Je pense que c’est à travers ces trois mesures que l’on parviendra à convaincre les acteurs de l’agriculture d’opter pour des pratiques plus durables.

M. Dominique Potier, rapporteur. Merci pour cet exposé liminaire très complet basé sur votre expérience personnelle et votre engagement au sein du collectif Nourrir. Après avoir convenu des faiblesses du PSN, nous souhaiterions concentrer notre attention sur les possibilités d’amélioration et le calendrier afférent.

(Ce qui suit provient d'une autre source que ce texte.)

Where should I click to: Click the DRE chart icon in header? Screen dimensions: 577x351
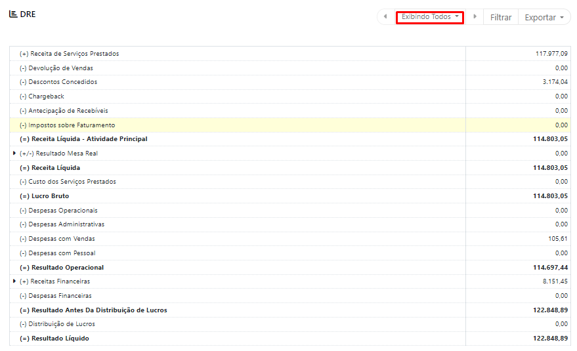(x=13, y=14)
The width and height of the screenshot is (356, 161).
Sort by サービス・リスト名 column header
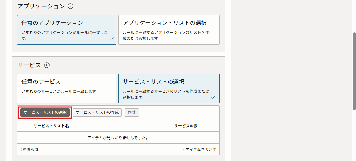[51, 126]
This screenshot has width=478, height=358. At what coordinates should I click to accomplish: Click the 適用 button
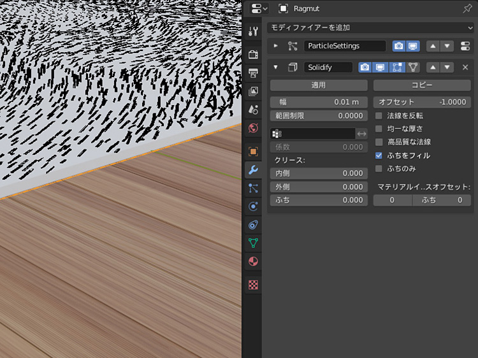pos(319,85)
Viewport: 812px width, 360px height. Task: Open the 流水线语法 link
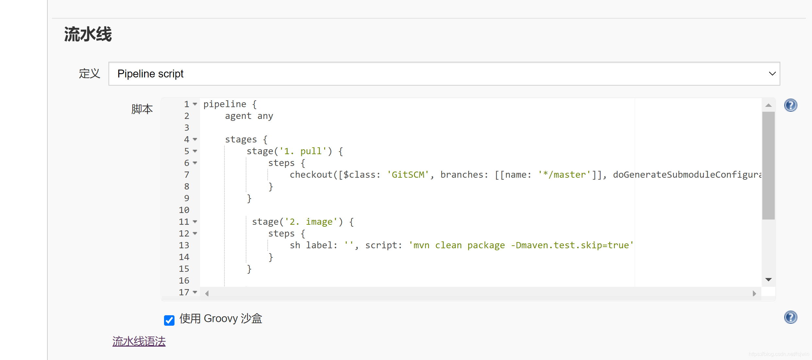pos(139,341)
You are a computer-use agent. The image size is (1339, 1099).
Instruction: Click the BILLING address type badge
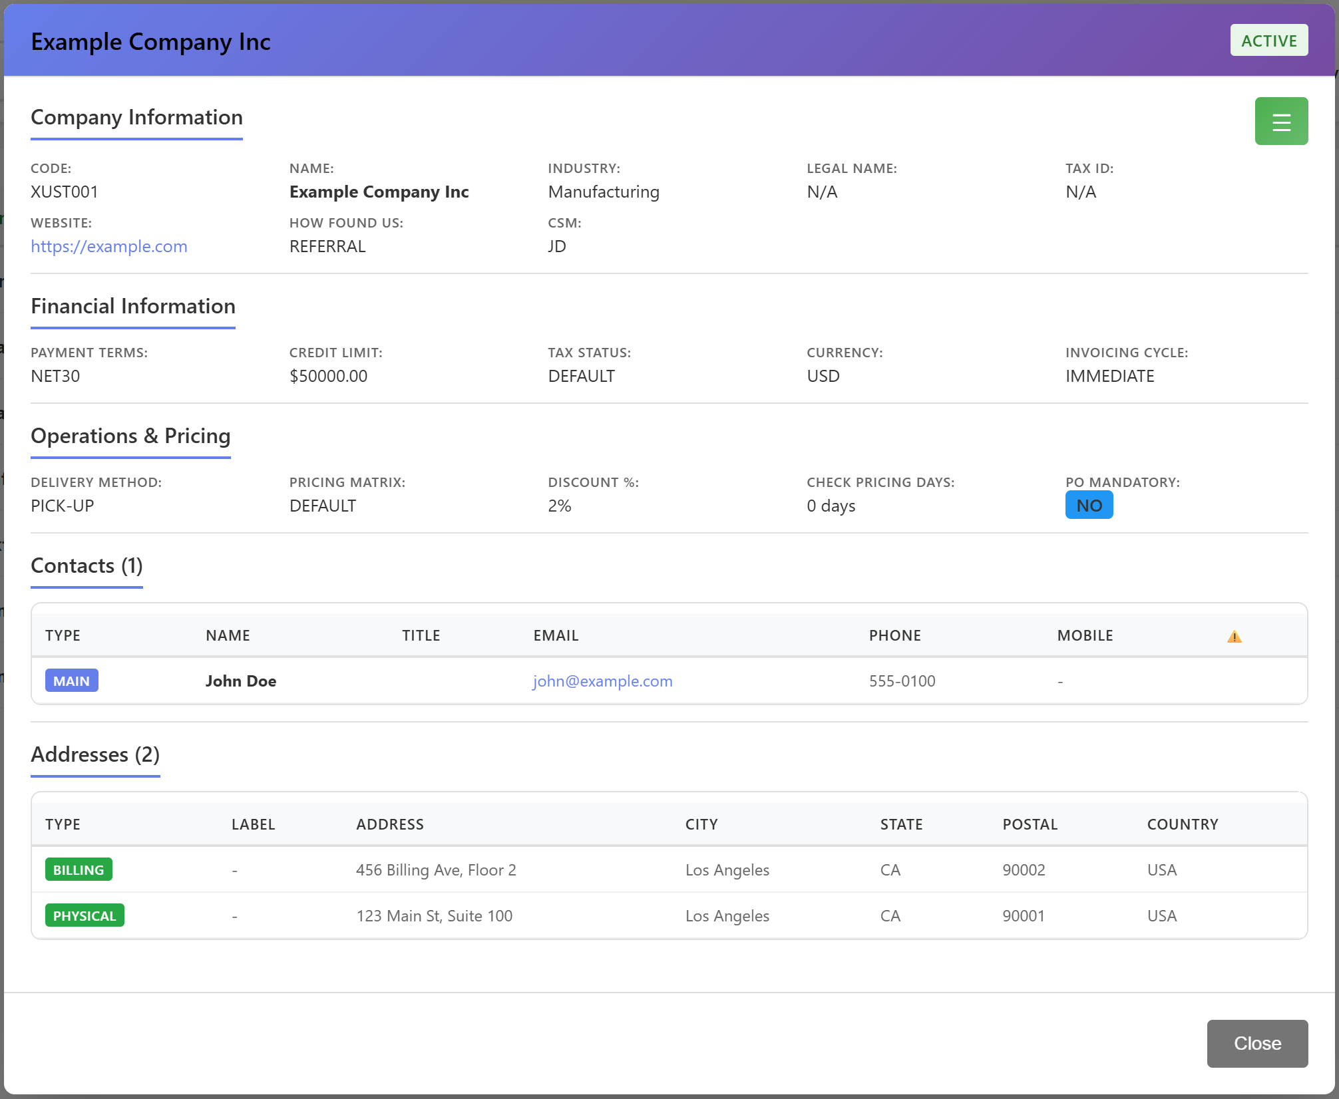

Quelle stratégie politique incarnez-vous au sein du collectif Nourrir ? Par ailleurs, dans la mesure où il est possible de prévoir des révisions à mi-parcours, avez-vous travaillé sur un projet de PSN dès 2024 ? Devrions-nous envisager un transfert entre le premier et le deuxième pilier ? Le collectif Nourrir a-t-il déjà travaillé sur une nouvelle maquette chiffrée du PSN que vous pourriez nous adresser ?

M. Loïc Madeline. Nous sortons tout juste d’un travail effectué sur l’actuel PSN. Nous ne disposons donc pas encore d’éléments, mais nous avons déjà commencé à y travailler et à rassembler des propositions au sein des institutions qui composent le collectif. À la FNAB, nous étudions la possibilité de réajuster le PSN dès 2024 car certains crédits concernant l’aide à la conversion risquent de ne pas être consommés.

Le collectif est effectivement également très attaché à l’idée du transfert entre le premier et le second pilier. Nous défendons un taux plus élevé que les 7,5 % qui ont été retenus. Un taux de l’ordre de 15 % permettrait d’alimenter les dispositifs de transition prévus dans le second pilier.

M. Dominique Potier, rapporteur. Ce transfert entre piliers est-il possible en restant dans le cadre de la Pac ?

M. Loïc Madeline. Le transfert des crédits du premier au deuxième pilier est effectivement possible à chaque révision du PSN.

Nous projetons que, dans le cadre du PSN actuel, l’écorégime va être largement consommé. Cela peut constituer un échec si notre objectif est de changer les pratiques. Le budget de l’écorégime s’élève à 1,8 milliard d’euros dans le premier pilier, ce qui représente 25 % des 7,5 milliards globaux. Il est dommage que cette somme soit si peu transformative. C’est un premier échec.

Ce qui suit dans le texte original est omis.